The long chains of sugars that dot the surfaces of cells have been linked to vital processes—such as cell motility, blood clotting, and nerve regeneration—but their precise structures and functions have remained elusive, in large part because of their chemical complexity.
Now the secret is out: These chains, called glycosaminoglycans, have a structural code analogous to that of DNA and proteins.
HHMI investigator Linda C. Hsieh-Wilson and colleagues at the California Institute of Technology have taken the first steps toward cracking this code by looking at chondroitin sulfate, a carbohydrate found in the brain and joints—and in many over-the-counter arthritis medications. Chondroitin sulfate consists of two alternating sugars (N-acetylgalactosamine and glucuronic acid) that form the chain's “links.” Adding to its complexity are sulfate groups that adorn the chain along its length in a seemingly random fashion.
The conventional view was that the sulfate groups attract water and provide much of the shock-absorbing properties of cartilage.
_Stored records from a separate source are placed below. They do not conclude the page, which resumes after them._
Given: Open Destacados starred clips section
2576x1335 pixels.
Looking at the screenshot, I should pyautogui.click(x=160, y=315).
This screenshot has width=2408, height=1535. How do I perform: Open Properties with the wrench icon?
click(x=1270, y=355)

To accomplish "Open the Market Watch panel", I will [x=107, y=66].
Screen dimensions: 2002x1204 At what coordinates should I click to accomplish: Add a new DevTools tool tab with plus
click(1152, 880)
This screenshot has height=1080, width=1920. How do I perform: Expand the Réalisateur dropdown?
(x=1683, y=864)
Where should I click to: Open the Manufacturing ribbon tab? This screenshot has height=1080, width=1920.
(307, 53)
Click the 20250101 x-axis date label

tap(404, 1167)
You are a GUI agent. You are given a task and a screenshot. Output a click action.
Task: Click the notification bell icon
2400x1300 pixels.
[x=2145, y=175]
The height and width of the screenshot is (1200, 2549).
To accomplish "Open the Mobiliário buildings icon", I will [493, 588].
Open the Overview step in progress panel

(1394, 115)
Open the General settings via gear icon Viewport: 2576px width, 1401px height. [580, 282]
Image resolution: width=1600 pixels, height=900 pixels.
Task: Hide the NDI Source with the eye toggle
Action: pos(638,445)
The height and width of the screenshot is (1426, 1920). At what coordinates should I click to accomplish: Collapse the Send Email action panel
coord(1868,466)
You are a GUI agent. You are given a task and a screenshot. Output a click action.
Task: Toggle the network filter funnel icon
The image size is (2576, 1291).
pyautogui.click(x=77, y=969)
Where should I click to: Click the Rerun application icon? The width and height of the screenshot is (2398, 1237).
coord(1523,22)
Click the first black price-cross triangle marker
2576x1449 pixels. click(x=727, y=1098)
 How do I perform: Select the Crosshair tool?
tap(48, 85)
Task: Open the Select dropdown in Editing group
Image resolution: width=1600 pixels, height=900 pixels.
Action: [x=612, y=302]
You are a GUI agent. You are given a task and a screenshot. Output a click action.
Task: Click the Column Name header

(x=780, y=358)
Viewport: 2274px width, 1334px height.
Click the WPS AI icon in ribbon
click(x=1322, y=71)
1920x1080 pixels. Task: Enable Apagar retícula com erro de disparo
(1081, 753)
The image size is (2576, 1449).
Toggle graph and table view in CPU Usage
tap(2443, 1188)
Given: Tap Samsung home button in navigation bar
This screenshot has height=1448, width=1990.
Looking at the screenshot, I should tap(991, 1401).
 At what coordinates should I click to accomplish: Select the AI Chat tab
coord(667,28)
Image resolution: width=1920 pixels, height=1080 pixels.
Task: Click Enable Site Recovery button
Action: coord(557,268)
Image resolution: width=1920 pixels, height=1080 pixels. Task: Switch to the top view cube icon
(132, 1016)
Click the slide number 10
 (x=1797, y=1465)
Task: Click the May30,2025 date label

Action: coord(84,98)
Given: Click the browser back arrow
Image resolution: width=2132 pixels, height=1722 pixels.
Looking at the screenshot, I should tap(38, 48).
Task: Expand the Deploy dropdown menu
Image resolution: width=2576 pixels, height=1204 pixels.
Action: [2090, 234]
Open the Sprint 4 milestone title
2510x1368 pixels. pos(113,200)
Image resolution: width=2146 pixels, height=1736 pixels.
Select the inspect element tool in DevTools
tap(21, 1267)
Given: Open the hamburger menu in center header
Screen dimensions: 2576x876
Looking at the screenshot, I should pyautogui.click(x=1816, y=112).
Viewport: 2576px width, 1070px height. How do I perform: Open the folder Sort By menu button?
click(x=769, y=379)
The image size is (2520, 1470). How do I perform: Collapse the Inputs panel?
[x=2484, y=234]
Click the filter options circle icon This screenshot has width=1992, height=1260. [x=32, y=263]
But Hsieh-Wilson wondered if their positions along the sugar backbone could direct the three-dimensional structures of the molecules, thus encoding protein-binding sites and other information.
To test this idea, she developed a method to synthesize four molecules of chondroitin sulfate, each with a different pattern of sulfate groups. Hsieh-Wilson then used microarrays to look at the ability of different neuronal growth factors to bind to the synthetic molecules. She also investigated whether the different forms of chondroitin sulfate would promote neuronal cell growth.
Only one of the four sulfated molecules bound to growth factors and stimulated nerve growth, suggesting that a sequence-specific code on chondroitin sulfate enables protein binding. The work was published in July 2006 in the advance online version of Nature Chemical Biology, and appears in the September 2006 print version of the journal.
“This is the first direct evidence that the sulfation patterns of chondroitin sulfate encode specific information,” says Hsieh-Wilson. “We're at the early stages of learning the grammar of glycosaminoglycans, but these experiments suggest that they have much to teach us.”